La Loi sur la Mobilité constitue une opportunité pour les gouvernements d’État de reformuler leur politique de financement des transports afin maintenant de militer ouvertement pour une politique de soutien financier et de sauvegarde des entreprises publiques de transport. Il est clair que si nous pouvons construire des stades, nous pouvons inverser les priorités pour financer les transports collectifs. Si nous sommes en capacité d’avoir des stades de haut niveau, nous pouvons alors avoir aussi des transports de haut niveau. La question évidente, encore une fois, est qui peut et qui doit payer l’addition ; combien ça va coûter et qui va financer.

Un tel enjeu n’implique pas seulement de débattre sur de nouvelles sources de financement mais aussi de prendre des engagements dans le sens de l’ouverture de la boîte noire des transports collectifs. Dans trop de cas, le cartel des transports collectifs s’est transformé depuis longtemps en mafia. Il serait bon que beaucoup de Maires et de Gouverneurs se dépêchent d’ouvrir leurs livres de compte avant qu’ils y soient contraints ou par les manifestations, ou par voie de justice, ou par les Cours des Comptes, ou plus probablement par tous ces facteurs à la fois. Il ne doit subsister aucune ombre sur les rapports des Maires et Gouverneurs avec les entreprises de transport, ni sur l’utilisation des fonds destinés à cet effet.  

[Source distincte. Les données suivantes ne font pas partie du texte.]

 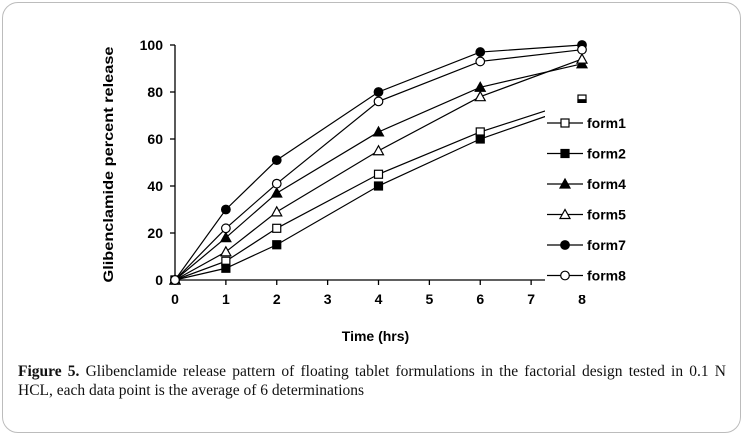 I want to click on x-tick-label: 0, so click(x=175, y=299).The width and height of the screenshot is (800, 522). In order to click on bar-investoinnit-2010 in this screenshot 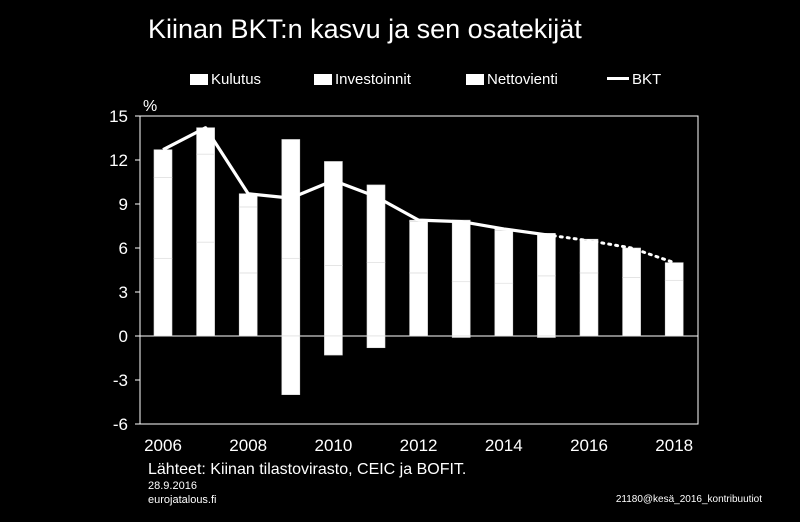, I will do `click(334, 214)`.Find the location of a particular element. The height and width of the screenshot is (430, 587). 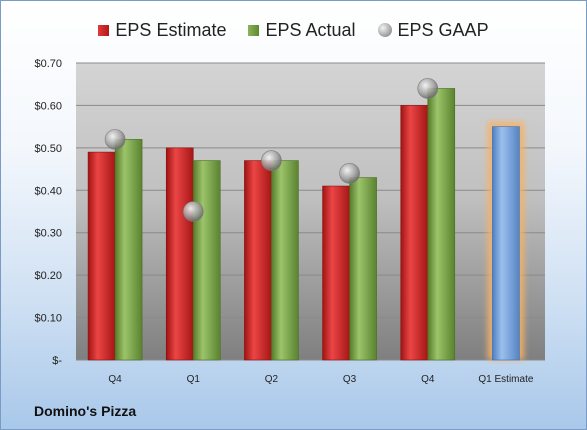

Au point où nous en sommes, pour plus paradoxal que cela puisse paraître, il convient de partir de l’évident pour aller vers l’improbable. Il incombe aux gouvernements d’État, plus qu’aux manifestants, d’organiser le débat. À ceux-ci revient le rôle très salutaire de remettre le débat sr ces pieds.

 

Antonio Lassance - 18/06/13

Antonio Lassance est politologue, chercheur à l’Institut de Recherche d’Économie Appliquée (IPEA).